-- Exercise objective --
Of the material below, only the lines from the line containing "This screenshot has height=567, width=1157." down to the line containing "Task: Click the red" belong in the answer, written out exactly.
BEGIN Records provided
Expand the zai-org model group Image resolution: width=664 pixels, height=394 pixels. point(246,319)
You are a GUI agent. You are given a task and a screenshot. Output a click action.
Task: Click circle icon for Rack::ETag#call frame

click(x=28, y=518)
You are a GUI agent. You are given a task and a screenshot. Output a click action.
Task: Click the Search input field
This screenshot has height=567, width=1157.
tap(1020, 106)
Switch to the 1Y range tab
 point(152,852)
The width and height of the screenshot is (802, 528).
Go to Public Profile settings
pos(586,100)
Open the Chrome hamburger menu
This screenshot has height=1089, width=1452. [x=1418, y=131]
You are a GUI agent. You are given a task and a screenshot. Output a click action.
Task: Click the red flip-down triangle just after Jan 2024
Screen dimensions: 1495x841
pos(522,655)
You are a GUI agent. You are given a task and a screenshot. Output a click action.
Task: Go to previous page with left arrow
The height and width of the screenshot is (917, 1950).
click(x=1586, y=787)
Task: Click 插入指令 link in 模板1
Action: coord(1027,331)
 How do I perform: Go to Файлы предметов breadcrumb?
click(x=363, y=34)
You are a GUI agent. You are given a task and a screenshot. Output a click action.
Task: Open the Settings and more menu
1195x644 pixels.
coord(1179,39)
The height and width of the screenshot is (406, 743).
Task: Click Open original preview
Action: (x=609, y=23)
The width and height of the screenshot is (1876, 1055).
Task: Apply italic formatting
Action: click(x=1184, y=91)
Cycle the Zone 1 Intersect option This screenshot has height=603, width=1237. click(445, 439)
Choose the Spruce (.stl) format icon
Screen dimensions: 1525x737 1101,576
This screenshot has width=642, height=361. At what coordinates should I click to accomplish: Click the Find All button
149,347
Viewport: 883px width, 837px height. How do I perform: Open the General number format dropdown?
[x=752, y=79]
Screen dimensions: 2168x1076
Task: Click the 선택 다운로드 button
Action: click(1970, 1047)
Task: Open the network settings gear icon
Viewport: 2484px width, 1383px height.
END Records provided
-- Exercise answer --
This screenshot has height=567, width=1157.
tap(1020, 106)
Switch to the 1Y range tab
 point(152,852)
The width and height of the screenshot is (802, 528).
Go to Public Profile settings
pos(586,100)
Open the Chrome hamburger menu
This screenshot has height=1089, width=1452. [x=1418, y=131]
You are a GUI agent. You are given a task and a screenshot. Output a click action.
Task: Click the red flip-down triangle just after Jan 2024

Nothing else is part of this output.